Ex-deputado de MS e ex-vereador de Campo Grande, Sérgio Assis, foi indiciado pela Polícia Civil de Comodoro (MT) por envolvimento em um golpe milionário, no âmbito de transações comerciais de grãos no estado vizinho.
O inquérito elaborado a partir da Operação Agro-Fantasma, atribui crimes também ao filho do parlamentar, Mario Sérgio Cometki e a dois empresários, Pedro Henrique Cardoso e Wanderley Soares Barboza Junior.

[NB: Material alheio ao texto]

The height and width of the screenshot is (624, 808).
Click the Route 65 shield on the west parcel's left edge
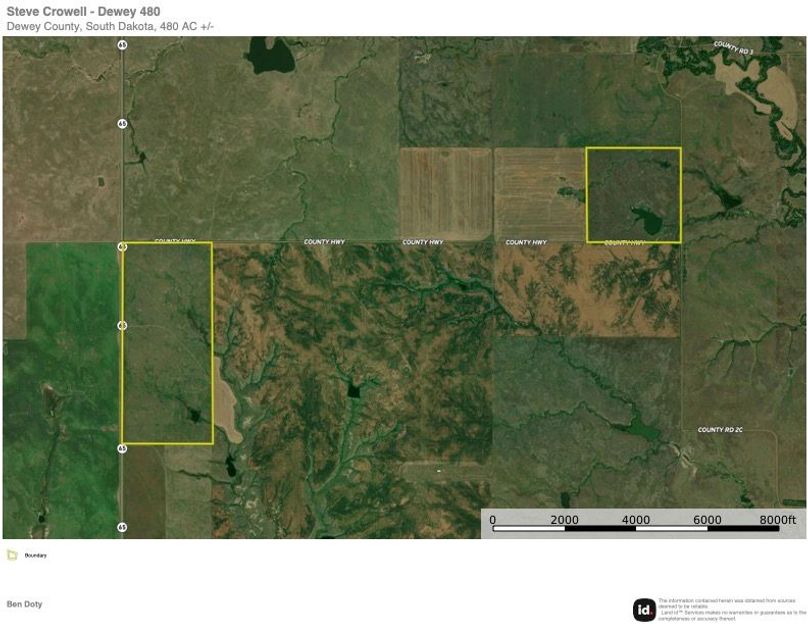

Conforme o Cenário MT, o grupo promoveu estelionato e associação criminosa para subtrair valor na ordem de R$ 57,73 milhões de um produtor rural daquele estado, Silvano dos Santos. O delegado responsável foi Ricardo Marques Sarto, que encerrou a investigação ainda em 4 de agosto.
Como era
O filho do ex-deputado de MS, Mário Sérgio se uniu a Pedro Henrique Cardoso e iniciaram o ataque com operações de pequenos valores, honrando-as pontualmente. O objetivo era gerar confiança nas vítimas. O site local disse que a investigação observou que os criminosos ostentavam carros de luxo, relógios caros e aeronaves alugadas para dar a impressão que eram consolidados e bem-sucedidos.
Ainda segundo o site, o esquema usava empresas Imaculada Agronegócio e Santa Felicidade Agro Indústria para intermediar as negociações. O ex-político de MS teria oferecido garantias pessoais aos produtores, apresentando-se como uma espécie de mentor financeiro dos empresários. Uma das vítimas confiou em Assis, tanto que chegou a comprar grãos de terceiros e levou prejuízo de grande monta.
Avião
Para pagar a dívida, diz o Cenário, a vítima pegou empréstimo de R$ 16 milhões e também negociou uma aeronave por R$ 5,8 milhões com o grupo criminoso. No entanto, recebeu apenas R$ 2,1 milhões, acumulando prejuízo de R$ 3,7 milhões nessa operação.
A investigação policial revelou empresas de fachada, suposta simulação de dificuldades financeiras, revenda de grãos abaixo do custo e desvio de recursos. Antes da operação policial, os investigados teriam tentado destruir provas, com a queima de documentos e apagamento de imagens de câmeras. Celulares apreendidos não foram periciados porque os investigados se recusaram a fornecer as senhas.
O site de MT trouxe ainda que, em depoimento, Sérgio Assis negou ligação com as empresas e afirmou atuar apenas na pecuária. Já o filho teria reconhecido dívida de R$ 16 milhões, mas negou vínculo com a Imaculada Agronegócio. Os demais empresários admitiram débitos e atribuíram os problemas a uma crise financeira.
O inquérito policial foi encaminhado ao Poder Judiciário de MT. Os indiciados podem ser denunciados ou não pelo MPE de MT. O espaço está aberto para manifestação de todos os citados.